第六回 神秘莊園

徐元平穿窗躍出之後,疾向正西奔去,他心中滿懷憤怒,奔行極是迅快,不過一盞熱茶之後,人已出城。

夜色茫茫,郊野寒風吹得人油生寒意。

人被冷風一吹,腦際中陡然清醒過來,忽然想到慧空大師賜的戮情劍匣尚在金老怪手中,未取回來,自己這一怒而走,豈不正中了氏姐妹下懷,如要憑仗自己之力,去尋那劍匣,只怕心願難償,不禁大感失策後悔。

但他乃天生傲骨人,又不願重返萬盛客棧,再找丁氏姐妹,詢問金老怪像貌神態,但又不願讓慧空大師賜贈之物,落入別人手中,一時之間,六神無主,茫然地向前信步而行。

他本是孤苦無依之人,亦無一定的行止去處,心中念念不忘的只有兩件大事,一是早日追回失去的我情劍匣,以免連累到慧空大師的清白聲譽,一是找處清靜之處,安心練成慧空大師所授的各種武功,然後查出父母死因,洗雪血海沉冤。天下高手羣集之事雖然震盪着武林人心,但在徐元平的心目之中,卻和他毫不相關。眼下縈繞心頭的緊要之事,是如何找出金老怪的下落,逼他交還劍匣。

他茫然地信步走着,用盡了心智,仍然想不出適當之策……

擡頭看去,霞光耀目,原來天色已亮,旭日初昇,滿地陽光,一片金黃世界,他心神集中索思追回劍匣之策,竟不知何時天亮。朝霞中一隻奇大的松毛黑狗,正向他躍撲過來,白牙森森,來勢極猛。

徐元平微感一驚,右手疾沉,左手突然施出“捕風捉影”,在手伸動之間,抓住巨犬前腿,借勢一掄,蕩起一陣呼嘯風聲,正等拋擲出手,忽聞一聲呵呵大笑,道:“好一招‘捕風捉影’。聽來口音甚熟,心中一動,掌心用力,向外一推,把手中巨犬,輕拋在四五尺外。”

擡頭望去,只見丈餘外站着一個身穿百綻大褂,足着革履,一頭蓬亂頭髮,滿臉油污的老叫化子,背後的紅漆大葫蘆,在太陽照耀之下,閃閃生光,正是他昨日騾車上所遇的那位老叫化子。

只見他微一啓動雙脣,立時響起了一聲震耳的長嘯,那隻捲毛黑犬,聞得嘯聲之後,立時汪的一聲大叫,放腿疾奔而去,迅如電奔,眨眼不見。

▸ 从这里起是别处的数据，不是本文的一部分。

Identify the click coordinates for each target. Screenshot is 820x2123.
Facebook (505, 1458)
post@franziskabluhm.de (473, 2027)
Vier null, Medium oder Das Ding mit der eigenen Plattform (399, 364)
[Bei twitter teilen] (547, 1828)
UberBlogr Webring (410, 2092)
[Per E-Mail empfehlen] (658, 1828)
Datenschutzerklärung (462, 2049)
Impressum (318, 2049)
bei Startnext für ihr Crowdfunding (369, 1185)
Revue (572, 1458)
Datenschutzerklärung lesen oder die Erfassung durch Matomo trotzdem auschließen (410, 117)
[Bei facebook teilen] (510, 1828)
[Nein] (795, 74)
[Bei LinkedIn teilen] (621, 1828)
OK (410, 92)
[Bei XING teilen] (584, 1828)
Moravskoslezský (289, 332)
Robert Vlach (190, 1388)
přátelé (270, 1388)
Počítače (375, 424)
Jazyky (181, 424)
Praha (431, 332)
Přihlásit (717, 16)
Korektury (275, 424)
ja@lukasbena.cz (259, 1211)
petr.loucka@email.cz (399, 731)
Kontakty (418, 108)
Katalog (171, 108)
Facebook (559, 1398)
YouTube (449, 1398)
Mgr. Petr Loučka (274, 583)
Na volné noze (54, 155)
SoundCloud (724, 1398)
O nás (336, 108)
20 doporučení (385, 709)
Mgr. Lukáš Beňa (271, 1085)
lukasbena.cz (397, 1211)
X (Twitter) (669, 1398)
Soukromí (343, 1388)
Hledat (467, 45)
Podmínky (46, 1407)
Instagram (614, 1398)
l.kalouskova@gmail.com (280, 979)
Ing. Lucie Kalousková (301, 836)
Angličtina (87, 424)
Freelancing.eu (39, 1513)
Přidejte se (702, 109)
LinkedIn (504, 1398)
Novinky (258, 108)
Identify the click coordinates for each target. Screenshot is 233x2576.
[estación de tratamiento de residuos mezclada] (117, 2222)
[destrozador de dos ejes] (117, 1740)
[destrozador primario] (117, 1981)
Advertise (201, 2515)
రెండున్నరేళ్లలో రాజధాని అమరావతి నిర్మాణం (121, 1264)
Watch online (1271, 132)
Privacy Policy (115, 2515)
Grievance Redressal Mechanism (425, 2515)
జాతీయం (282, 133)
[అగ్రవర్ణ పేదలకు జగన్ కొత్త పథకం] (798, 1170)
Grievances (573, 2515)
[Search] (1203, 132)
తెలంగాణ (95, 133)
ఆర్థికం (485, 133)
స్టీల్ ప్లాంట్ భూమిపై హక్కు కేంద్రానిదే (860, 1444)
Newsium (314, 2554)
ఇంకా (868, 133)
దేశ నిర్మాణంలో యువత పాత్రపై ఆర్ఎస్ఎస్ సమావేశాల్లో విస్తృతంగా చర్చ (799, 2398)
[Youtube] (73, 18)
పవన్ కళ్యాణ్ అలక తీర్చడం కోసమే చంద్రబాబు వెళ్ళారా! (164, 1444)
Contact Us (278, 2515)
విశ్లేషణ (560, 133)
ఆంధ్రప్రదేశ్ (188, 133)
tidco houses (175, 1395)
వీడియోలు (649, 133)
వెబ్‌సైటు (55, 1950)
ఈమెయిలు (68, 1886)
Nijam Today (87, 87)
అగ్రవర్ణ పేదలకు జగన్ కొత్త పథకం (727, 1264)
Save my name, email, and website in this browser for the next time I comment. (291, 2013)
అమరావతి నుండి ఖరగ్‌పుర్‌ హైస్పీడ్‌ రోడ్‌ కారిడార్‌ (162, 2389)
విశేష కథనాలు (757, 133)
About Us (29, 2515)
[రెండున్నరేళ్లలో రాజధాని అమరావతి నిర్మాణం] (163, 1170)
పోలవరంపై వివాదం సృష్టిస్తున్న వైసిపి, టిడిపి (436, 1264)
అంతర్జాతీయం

徐元乎忽然想到那老叫化子,趕快轉身一揖,道:“老前輩……”,但聞革履拖地之聲,那老叫化子已轉身走到兩丈開外,不禁心頭一急,高聲說道:“老前輩請留步片刻、晚輩有事討教。”

但聞那革履觸地的答答之聲,愈響愈急,原來徐元平拔步一道,那老叫化子也放腿奔跑起來。

徐元平一提真氣,施展“靖蜒點水”輕功,一連三個縱躍,追到了老叫化子身後,笑道:“老前輩可是人稱神丐的宗老前輩嗎?”

老叫化子頭也不回的冷笑一聲,道:“好小子,你要跟老叫化子比腳程嗎?”雙肩晃動,突然向前一躍,起落之間,人已到兩丈開外。

徐元平一皺眉頭,暗道:我追到你前面去,回頭攔住你的去路,看你理我不理我。腳下加勁,施展開上乘輕功,身形如破空流失一般,在快飄飄帶起呼呼嘯風。

兩人這一較量腳程,當真是快報出塵飛隼,陽光照射之下,只見一前一後兩團黑影,翻滾面去,根本就無法分辨得出是兩個人在向前奔跑。

片刻之間,已跑了五六里路,一兩人仍然相距有兩丈左右的踞離,徐元平沒有追近一步,那老叫化也沒有多拉長一步距離。

忽見那老叫化雙臂一抖,凌空升起了一丈多高,飛越過一個丈許高低的土丘,消失不見。

徐元平停步望去,只見土嶺起伏,一片荒涼,原來兩人這一陣奔走,已到了洛陽郊外郎山。

他做一猶豫,緩步上了土嶺,一陣山風送過來撲鼻的酒肉香氣。低頭望去,只見那土丘下面,有一間兩座房子大小的小廟,縷縷炊煙,由廟中飄飛而出。

他本是極爲聰明之人,略一沉忖,恍然大悟,暗道:沿途之上,他一直和我保持着兩丈左右的距離,不遠不近,分明是想激起我好勝之心,引我來此,當下不再猶豫,大步向那小廟中走去,只見那老叫化子和一個衣着華貴的少年盤膝對面面坐,在兩人之間,矗立三塊青磚,上面架着鐵鍋,下面火焰熊熊,鍋中熱氣騰騰,不知煮的什麼東西。

那衣着華貴的少年,神態十分拘謹,手中握着一段竹枝,輕輕的拔着鍋下的火焰,不時加些乾枯的樹技進去。而老叫化子卻是左手拿着一隻雞腿,右手抱着紅漆大葫蘆,吃一口雞,喝一口酒,一派旁若無人的神態。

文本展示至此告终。